# The exercise
Find each line in the items below that contains the string "icon" and copy it out in full. Case counts.

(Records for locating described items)
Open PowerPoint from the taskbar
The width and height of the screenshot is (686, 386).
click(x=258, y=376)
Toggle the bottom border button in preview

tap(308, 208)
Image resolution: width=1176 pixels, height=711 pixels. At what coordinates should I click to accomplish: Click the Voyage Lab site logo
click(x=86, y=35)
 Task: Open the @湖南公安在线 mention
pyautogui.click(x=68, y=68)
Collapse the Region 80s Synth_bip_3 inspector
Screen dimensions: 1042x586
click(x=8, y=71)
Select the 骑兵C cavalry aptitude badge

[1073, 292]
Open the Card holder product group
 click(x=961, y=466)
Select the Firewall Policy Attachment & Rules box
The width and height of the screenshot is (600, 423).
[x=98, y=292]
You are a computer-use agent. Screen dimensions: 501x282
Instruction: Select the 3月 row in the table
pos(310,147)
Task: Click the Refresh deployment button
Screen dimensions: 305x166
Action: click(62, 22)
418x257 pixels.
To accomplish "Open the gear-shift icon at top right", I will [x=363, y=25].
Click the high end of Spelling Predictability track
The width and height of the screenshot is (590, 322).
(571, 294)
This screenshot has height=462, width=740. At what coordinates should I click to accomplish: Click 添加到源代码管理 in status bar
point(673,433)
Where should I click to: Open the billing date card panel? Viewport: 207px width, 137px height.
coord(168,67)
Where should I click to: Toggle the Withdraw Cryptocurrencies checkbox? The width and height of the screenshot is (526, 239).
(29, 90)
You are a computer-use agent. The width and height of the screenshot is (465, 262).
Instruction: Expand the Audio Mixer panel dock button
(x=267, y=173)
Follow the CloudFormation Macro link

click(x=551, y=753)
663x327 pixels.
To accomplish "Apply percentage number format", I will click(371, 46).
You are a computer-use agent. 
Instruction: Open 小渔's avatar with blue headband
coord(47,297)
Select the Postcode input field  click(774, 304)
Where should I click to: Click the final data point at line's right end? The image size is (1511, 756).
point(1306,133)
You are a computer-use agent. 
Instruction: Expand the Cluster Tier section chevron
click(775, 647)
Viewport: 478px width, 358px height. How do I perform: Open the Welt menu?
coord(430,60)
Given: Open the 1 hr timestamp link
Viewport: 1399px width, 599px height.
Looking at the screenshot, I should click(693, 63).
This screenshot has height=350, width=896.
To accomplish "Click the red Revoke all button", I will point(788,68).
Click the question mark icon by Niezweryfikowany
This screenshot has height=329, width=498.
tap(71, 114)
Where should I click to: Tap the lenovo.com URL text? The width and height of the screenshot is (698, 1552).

# Reply to the task
To accomplish "Open the gear-shift icon at top right", I will [x=363, y=25].
Click the question mark icon by Niezweryfikowany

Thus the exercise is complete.